Machine learning ground motion models for a critical site with long-term earthquake records

Abstract

Ground motion models derived using data from widespread stations and earthquakes induce significant aleatory variability when applied to predict ground motions for a single site. This issue can be even worse when the sites of interest show complex site response characteristics and do not have enough similar sites in the ground motion model development dataset. This work provides a machine-learning-based ground motion modeling framework for sites with numerous earthquake recordings. The Onahama Port Array, a liquefiable site in Japan that has recorded more than 1200 earthquakes in the last 25 years, was selected as a case study.

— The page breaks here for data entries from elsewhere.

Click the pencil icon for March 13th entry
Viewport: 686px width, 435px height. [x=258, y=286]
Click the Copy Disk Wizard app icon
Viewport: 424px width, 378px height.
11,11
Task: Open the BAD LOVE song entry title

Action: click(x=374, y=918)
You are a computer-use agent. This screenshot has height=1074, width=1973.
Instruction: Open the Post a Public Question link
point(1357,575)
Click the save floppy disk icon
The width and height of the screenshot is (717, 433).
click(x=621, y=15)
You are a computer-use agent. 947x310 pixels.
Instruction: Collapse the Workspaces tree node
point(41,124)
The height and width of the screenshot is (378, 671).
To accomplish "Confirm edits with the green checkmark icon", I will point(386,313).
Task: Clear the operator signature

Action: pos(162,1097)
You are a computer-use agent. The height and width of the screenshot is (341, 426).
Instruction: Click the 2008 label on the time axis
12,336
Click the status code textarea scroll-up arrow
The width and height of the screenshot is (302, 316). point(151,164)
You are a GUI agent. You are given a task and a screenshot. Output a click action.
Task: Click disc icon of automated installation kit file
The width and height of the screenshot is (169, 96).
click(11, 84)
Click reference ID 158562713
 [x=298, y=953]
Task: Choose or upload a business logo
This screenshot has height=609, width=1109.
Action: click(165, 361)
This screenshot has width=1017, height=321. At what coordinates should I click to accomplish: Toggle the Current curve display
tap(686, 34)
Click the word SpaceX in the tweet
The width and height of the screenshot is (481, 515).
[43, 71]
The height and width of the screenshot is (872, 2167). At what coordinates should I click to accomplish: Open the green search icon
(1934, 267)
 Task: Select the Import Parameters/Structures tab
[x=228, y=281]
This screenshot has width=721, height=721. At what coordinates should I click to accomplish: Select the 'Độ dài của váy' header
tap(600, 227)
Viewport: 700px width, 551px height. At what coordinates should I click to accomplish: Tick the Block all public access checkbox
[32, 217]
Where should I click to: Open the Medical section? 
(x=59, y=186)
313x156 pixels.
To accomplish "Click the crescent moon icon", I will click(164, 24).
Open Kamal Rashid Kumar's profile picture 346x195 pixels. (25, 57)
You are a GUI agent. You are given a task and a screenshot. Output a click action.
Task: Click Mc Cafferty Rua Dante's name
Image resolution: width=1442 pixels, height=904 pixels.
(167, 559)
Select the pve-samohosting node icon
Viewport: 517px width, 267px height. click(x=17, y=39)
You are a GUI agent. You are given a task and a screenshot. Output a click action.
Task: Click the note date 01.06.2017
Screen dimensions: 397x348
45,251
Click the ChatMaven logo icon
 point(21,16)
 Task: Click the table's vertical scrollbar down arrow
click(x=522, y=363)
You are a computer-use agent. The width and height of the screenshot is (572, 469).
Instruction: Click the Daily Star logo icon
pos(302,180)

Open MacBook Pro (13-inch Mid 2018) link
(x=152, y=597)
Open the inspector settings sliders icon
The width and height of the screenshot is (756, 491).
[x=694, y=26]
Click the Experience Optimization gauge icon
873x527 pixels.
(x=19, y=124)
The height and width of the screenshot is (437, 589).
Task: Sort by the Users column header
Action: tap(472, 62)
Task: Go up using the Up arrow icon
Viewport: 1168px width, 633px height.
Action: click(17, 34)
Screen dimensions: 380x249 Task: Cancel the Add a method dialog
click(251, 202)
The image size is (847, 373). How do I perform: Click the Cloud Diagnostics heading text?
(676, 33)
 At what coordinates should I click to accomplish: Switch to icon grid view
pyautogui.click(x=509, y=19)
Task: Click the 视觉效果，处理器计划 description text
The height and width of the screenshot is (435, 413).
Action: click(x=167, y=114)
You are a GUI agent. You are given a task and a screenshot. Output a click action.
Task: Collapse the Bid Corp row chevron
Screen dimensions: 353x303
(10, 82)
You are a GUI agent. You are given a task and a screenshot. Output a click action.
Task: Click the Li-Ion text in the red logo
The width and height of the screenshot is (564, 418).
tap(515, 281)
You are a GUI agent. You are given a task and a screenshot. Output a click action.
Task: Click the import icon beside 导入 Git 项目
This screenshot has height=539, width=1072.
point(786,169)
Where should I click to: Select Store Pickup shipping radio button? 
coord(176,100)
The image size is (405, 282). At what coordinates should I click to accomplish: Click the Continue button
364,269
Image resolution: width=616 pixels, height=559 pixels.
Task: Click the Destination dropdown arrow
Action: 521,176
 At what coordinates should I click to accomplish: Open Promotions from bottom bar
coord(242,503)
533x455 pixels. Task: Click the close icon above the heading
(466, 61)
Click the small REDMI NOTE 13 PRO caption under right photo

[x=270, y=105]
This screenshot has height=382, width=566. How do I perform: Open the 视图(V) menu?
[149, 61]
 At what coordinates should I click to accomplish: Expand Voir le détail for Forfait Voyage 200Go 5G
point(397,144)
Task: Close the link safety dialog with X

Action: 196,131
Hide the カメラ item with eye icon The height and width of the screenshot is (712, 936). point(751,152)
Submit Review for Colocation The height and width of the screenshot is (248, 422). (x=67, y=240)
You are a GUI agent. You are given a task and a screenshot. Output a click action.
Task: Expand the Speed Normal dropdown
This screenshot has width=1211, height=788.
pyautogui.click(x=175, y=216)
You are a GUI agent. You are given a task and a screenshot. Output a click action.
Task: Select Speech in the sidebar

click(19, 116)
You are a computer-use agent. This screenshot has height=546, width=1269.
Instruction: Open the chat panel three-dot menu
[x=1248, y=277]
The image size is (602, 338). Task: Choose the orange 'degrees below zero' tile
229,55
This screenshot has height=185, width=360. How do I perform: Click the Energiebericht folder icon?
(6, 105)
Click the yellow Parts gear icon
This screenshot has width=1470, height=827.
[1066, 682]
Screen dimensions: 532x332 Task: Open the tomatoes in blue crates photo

The gradient boosting method was employed to predict response spectra with periods from 0.01 to 10 s for earthquakes with Japan Meteorological Agency (JMA) magnitude ranging from 2.4 to 9.0. Different predictor combinations were tested, and two gradient boosting models were recommended: the basic model that requires earthquake magnitude and epicentral distance as inputs, and the optimal model that requires three additional inputs, focal depth, azimuth, and rainfall. The basic and optimal gradient boosting models have the root mean square error of 0.004 and 0.001 g, average r2 of 5-fold cross validation of 0.915 and 0.983, respectively. The results shed light on seismic hazard assessment for critical sites with long-term earthquake recordings.